The San languages were retained for the most part until more recently – the past few centuries – when colonialism and other social factors led to the extinction or endangerment of many San languages. What this suggests is a more mutually respectful relationship between the Bantu settlers and the San people in Southern Africa.
More Research is Necessary
In all, further research is needed to advance knowledge on the Bantu migration. The reason for the migration and the nature of the various settlements across central, eastern, and southern Africa will be important in further scholarly and public conversations. Few Africans have done some serious anthropological work on the Bantu migration. Even fewer indigenous people such as the Pygmies, Khoi San, and Nilosians have explored their cultures, languages, and archaeology in order to throw more light on the nature of the Bantu migration into territories they formerly solely occupied. The Bantu migration remains somewhat of a mystery as a result of the absence of these key voices.

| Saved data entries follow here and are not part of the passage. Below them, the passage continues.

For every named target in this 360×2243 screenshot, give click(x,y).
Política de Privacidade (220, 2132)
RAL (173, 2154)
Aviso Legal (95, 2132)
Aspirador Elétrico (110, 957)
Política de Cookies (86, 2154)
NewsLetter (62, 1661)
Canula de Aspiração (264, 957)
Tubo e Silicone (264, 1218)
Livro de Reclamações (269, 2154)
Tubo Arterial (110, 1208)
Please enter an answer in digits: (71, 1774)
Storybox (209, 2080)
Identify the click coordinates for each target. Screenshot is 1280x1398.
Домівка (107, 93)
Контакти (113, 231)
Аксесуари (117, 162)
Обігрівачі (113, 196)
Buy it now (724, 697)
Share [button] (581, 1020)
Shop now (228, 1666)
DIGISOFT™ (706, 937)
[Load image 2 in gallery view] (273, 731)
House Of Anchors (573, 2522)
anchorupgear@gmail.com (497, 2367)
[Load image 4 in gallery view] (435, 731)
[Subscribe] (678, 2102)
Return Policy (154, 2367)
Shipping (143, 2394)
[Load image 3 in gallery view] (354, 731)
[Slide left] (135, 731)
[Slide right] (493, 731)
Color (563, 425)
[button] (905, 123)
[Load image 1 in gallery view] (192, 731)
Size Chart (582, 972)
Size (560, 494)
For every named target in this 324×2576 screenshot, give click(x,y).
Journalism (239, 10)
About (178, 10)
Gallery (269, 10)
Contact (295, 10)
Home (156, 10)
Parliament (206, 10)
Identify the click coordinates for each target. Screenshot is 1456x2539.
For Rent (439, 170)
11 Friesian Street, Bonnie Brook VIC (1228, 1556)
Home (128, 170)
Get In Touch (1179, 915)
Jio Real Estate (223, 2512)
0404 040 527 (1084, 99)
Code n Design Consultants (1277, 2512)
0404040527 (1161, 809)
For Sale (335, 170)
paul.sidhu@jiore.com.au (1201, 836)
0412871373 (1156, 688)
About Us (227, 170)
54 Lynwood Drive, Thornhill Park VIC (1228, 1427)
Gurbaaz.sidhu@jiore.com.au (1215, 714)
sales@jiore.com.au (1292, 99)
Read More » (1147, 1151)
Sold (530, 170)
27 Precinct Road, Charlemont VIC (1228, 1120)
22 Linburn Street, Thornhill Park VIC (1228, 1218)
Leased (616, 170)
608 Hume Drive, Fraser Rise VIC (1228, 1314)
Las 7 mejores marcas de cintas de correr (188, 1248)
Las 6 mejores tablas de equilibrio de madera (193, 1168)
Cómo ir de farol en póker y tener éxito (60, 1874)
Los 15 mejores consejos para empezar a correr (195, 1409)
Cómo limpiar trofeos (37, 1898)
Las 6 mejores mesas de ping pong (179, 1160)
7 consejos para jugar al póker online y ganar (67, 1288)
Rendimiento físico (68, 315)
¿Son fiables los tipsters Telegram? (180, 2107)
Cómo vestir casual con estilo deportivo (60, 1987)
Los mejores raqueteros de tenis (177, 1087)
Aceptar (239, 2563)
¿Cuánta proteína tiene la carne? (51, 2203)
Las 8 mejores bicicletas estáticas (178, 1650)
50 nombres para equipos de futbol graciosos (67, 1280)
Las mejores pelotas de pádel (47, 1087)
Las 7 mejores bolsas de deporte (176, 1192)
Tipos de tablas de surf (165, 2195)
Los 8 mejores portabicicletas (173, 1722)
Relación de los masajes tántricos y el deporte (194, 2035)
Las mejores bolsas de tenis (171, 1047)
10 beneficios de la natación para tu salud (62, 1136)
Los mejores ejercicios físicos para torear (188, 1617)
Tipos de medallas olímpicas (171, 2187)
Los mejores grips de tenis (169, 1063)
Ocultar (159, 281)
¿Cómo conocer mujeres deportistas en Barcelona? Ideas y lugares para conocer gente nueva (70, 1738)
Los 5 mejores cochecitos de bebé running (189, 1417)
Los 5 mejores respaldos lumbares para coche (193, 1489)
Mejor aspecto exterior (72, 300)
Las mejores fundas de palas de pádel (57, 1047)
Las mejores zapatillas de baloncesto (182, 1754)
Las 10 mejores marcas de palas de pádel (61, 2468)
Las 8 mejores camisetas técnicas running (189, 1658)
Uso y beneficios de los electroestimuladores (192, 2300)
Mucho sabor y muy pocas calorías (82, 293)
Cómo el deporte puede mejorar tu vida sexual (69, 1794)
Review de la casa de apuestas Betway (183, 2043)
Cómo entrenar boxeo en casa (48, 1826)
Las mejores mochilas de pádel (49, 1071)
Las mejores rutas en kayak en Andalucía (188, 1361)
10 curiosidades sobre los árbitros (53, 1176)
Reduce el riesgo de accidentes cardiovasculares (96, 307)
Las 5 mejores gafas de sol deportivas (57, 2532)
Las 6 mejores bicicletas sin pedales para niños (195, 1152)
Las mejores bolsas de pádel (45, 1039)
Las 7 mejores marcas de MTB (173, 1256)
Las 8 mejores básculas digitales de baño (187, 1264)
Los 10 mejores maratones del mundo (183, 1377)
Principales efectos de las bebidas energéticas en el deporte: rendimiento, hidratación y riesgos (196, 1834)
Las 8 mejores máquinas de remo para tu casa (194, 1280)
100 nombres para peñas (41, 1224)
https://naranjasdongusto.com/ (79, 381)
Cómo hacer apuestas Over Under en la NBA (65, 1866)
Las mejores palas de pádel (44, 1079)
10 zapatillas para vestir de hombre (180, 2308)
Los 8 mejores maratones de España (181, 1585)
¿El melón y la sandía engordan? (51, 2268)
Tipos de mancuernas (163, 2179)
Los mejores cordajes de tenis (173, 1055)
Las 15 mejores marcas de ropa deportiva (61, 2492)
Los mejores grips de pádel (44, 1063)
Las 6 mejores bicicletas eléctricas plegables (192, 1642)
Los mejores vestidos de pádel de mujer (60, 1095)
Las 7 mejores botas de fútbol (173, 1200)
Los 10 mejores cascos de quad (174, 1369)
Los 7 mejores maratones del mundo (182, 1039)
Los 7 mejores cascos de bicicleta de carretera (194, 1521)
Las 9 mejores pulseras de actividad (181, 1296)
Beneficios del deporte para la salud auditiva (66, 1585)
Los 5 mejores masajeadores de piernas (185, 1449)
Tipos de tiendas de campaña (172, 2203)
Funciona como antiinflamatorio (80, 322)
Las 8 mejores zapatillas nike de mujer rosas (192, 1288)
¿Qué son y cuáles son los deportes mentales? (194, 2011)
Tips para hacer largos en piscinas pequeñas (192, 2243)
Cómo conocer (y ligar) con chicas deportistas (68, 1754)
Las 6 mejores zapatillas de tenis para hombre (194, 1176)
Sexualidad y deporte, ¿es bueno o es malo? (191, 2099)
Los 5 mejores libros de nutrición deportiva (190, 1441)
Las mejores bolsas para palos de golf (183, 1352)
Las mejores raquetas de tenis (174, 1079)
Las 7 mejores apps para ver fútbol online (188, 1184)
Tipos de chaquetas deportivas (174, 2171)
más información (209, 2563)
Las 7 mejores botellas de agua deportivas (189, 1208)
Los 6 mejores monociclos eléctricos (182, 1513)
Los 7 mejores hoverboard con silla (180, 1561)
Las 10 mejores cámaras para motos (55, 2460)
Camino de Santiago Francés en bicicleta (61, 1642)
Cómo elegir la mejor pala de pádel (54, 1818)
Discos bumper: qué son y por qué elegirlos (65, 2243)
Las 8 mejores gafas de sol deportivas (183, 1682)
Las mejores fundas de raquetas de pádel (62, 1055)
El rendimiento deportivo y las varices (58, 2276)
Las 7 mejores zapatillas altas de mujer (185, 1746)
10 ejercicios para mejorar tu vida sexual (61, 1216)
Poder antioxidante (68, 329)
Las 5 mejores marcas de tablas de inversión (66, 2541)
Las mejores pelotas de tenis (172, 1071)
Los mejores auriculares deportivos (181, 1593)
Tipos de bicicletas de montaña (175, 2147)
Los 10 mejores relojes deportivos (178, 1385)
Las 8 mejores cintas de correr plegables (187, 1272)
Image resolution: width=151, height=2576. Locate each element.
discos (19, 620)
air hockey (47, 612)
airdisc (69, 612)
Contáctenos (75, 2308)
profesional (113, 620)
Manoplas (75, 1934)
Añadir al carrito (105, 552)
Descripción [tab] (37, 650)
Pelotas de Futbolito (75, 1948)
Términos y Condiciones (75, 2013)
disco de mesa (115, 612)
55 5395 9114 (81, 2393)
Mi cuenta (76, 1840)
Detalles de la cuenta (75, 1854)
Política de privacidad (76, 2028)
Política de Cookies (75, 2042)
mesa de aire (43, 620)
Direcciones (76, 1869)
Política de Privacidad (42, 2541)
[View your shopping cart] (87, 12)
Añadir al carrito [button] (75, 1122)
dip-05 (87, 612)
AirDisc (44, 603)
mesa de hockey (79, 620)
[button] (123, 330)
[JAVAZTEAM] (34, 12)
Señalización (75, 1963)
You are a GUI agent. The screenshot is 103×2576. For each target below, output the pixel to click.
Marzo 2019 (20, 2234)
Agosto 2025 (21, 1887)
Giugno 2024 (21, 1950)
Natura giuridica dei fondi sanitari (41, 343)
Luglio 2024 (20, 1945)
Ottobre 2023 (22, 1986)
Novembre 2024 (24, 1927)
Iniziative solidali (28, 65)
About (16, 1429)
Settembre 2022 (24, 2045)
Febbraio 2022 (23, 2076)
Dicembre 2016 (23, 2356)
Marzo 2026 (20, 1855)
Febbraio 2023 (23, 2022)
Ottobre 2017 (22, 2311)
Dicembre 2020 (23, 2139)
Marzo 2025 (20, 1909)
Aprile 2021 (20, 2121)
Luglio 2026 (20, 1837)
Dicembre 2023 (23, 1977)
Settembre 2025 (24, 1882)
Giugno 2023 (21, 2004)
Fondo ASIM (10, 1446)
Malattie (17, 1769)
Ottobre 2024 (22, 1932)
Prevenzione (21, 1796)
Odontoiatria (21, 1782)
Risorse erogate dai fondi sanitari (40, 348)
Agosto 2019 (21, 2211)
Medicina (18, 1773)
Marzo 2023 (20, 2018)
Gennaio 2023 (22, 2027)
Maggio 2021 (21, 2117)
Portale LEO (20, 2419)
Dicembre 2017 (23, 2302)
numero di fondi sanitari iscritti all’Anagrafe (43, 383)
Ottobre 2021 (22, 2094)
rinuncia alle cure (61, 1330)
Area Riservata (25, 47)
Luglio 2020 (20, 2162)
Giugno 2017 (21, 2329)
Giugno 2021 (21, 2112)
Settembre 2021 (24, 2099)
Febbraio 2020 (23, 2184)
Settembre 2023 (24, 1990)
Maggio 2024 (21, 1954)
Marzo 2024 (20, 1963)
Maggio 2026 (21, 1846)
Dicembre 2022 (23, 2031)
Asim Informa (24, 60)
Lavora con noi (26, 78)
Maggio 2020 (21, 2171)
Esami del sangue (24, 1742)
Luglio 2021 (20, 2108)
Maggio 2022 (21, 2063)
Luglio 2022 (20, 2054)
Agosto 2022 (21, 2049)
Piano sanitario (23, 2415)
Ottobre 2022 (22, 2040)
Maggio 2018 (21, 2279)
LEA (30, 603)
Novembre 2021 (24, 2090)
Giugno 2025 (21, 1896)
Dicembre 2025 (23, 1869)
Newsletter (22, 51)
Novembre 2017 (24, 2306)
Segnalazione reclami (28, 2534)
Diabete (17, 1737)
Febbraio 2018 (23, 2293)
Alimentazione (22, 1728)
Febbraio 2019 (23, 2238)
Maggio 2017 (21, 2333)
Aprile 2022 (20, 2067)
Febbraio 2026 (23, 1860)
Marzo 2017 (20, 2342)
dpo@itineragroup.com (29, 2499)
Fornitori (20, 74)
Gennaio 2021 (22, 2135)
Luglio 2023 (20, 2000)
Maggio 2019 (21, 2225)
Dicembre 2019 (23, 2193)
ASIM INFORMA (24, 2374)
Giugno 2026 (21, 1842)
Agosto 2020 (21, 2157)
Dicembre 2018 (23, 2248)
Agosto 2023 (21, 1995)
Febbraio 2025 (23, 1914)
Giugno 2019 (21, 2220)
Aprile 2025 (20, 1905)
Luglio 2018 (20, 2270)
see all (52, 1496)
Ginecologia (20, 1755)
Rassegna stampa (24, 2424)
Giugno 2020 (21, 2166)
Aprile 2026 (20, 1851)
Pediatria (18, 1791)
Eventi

The Place of History in African Schools
There is a need to restore the dignity and place of the study of history across Africa’s schools, universities, and research institutes. History, when it is well studied, brings understanding to many aspects of a people’s existence. The Global North has achieved its current level of technological and other forms of advancement not by focusing on STEM education alone, as African countries presently do. For centuries, in North America and Europe, education placed history and the humanities squarely at the centre of learning.
Sadly, education in most of Africa today produces engineers, medical doctors, scientists, teachers, lawyers, and accountants who are not well-grounded in the understanding of human nature. Africa’s education needs a generous infusion of the human angle of life in the curriculum. The absence of knowledge about the cultures, history, and social psychology of communities results in professionals who are not properly equipped to become change agents. These supposedly educated citizens are without a holistic and community-minded approach to life. Their blind spots prevent them from engaging deeply outside of the narrowness of their careers and myopic interests.
Centring learning around history and humanities would allow us to determine if the Bantu peoples used the force of arms, as the Europeans later did to Africans, to oppress the indigenous populations they met as they migrated. If so, then the present generation of Bantu speakers will have a lot of work to do, as far as working with surviving indigenous populations to make restitution.